RAKYATMALUKU.FAJAR.CO.ID — AMBON, — Badan Pengawas Pemilihan Umum (Bawaslu) Provinsi Maluku mengkaji laporan permintaan melakukan Pemungutan Suara Ulang (PSU) pada beberapa TPS di Kabupaten Maluku Tenggara (Malra). Pasalnya, Bawaslu tidak bisa mengeluarkan rekomendasi dilakukannya PSU pada satu TPS tanpa adanya bukti yang kuat.
Demikian disampaikan ketua Bawaslu Provinsi Maluku Subair, menanggapi desakan Aliansi Masyarakat Adat Kabupaten Malra yang meminta Komisi Pemilihan Umum (KPU) untuk segera melakukan PSU pada beberapa TPS di wilayah tersebut.
Di mana, permintaan masyarakat buntut dari adanya penolakan saksi paslon 01, Martinus Sergius Ulukyanan-Ahmad Yani Rahawarin oleh sekelompok warga, sehingga saksi tidak bisa masuk ke TPS ketika pungut hitung berlangsung.
Al hasil, masyarakat adat mengancam jika PSU tidak dilakukan, maka mereka akan menduduki Kantor KPU maupun Bawaslu Malra hingga tuntutan mereka turuti.
Benar, laporannya ada. Tapi kita tidak bisa langsung mengiyakan itu. Harus melalui kajian lagi, apakah bisa tidak dilakukan PSU, kata Subair kepada wartawan Minggu, 1 Desember 2024.

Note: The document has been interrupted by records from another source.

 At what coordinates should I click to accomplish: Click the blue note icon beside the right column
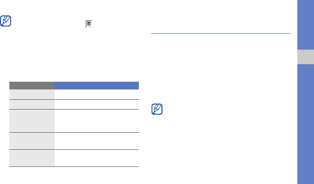click(157, 109)
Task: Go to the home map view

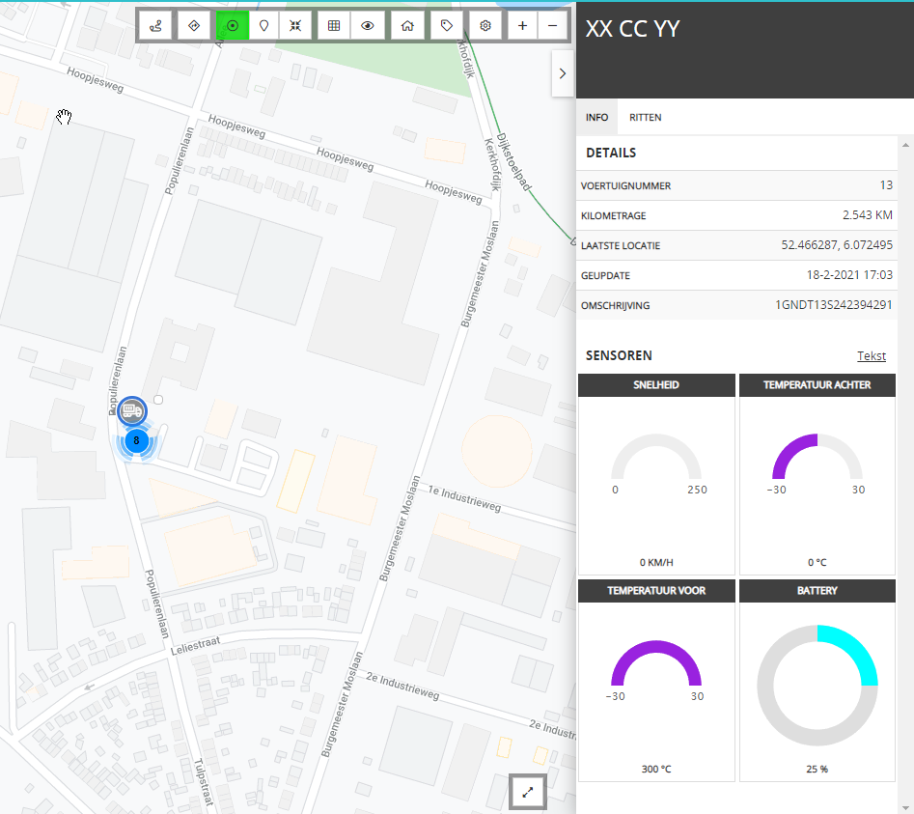Action: coord(407,26)
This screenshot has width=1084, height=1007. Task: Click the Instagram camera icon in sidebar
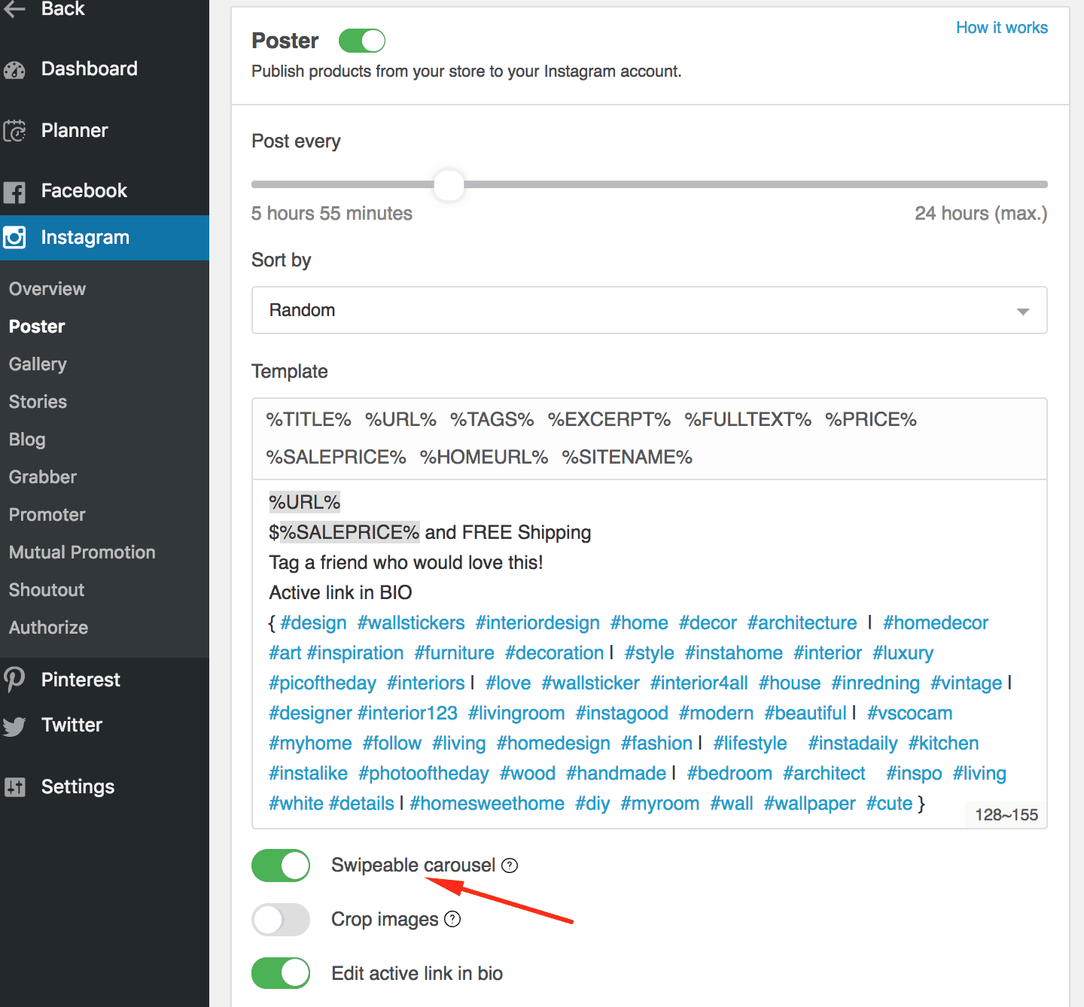coord(14,238)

Menurut Subair, pemungutan suara di TPS dapat diulang jika terjadi gangguan keamanan, sehingga dapat mengakibatkan hasil pungut hitung tidak dapat dilakukan.
Kemudian PSU juga bisa dilakukan apabila pembukaan kotak suara yang tidak sesuai dengan prosedur, termasuk pemilih yang mencoblos lebih dari satu kali.

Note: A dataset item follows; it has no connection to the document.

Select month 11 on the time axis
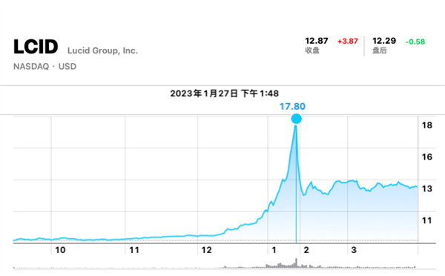This screenshot has height=276, width=445. tap(134, 250)
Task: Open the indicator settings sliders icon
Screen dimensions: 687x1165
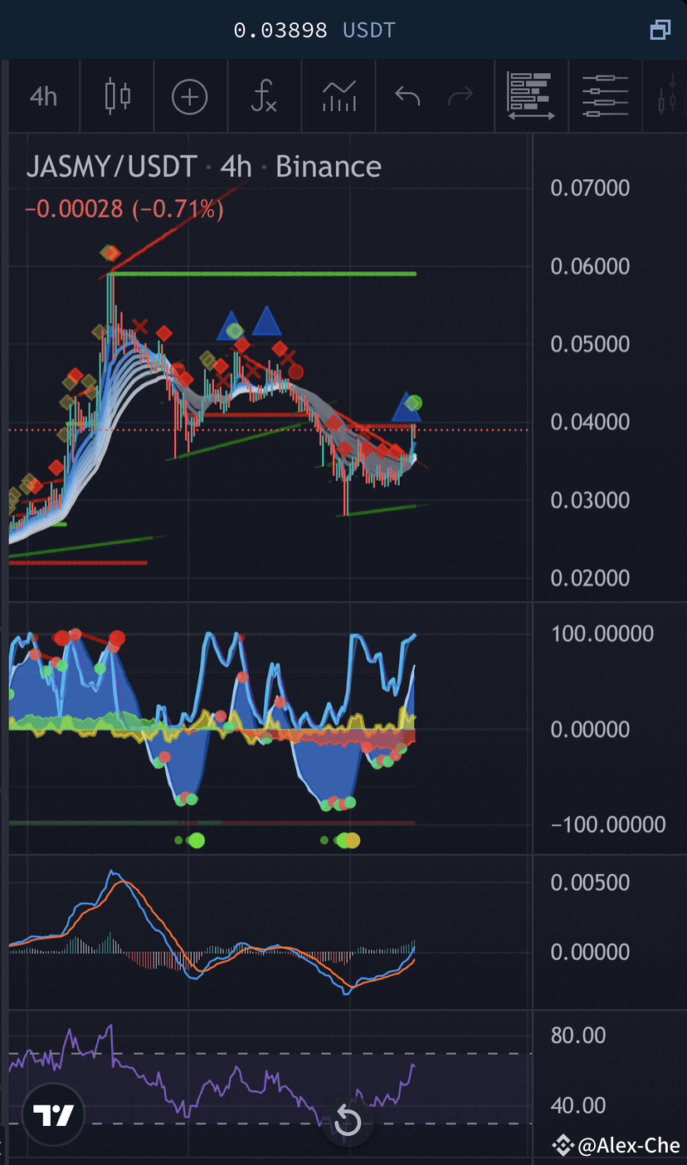Action: (605, 96)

Sementara laporan masyarakat itu kan soal ada intimidasi ke saksi sehingga saksi tidak bisa masuk ke TPS. Nah, makanya ini butuh kajian lagi, tuturnya.
Dijelaskan, jika ada laporan masuk, maka prosesnya membutuhkan waktu selama tiga hari sampai pada penetapan status.
Namun soal laporan permintaan PSU, pihaknya tidak bisa mengikuti reguler yang ada. Sebab, batas waktu PSU paling lambat 10 hari usai pungut hitung di TPS.
Prinsipnya kami akan pertimbangkan itu melalui kajian di Bawaslu. Kami tidak bisa mengeluarkan rekomendasi PSU begitu saja, pungkasnya. (MON)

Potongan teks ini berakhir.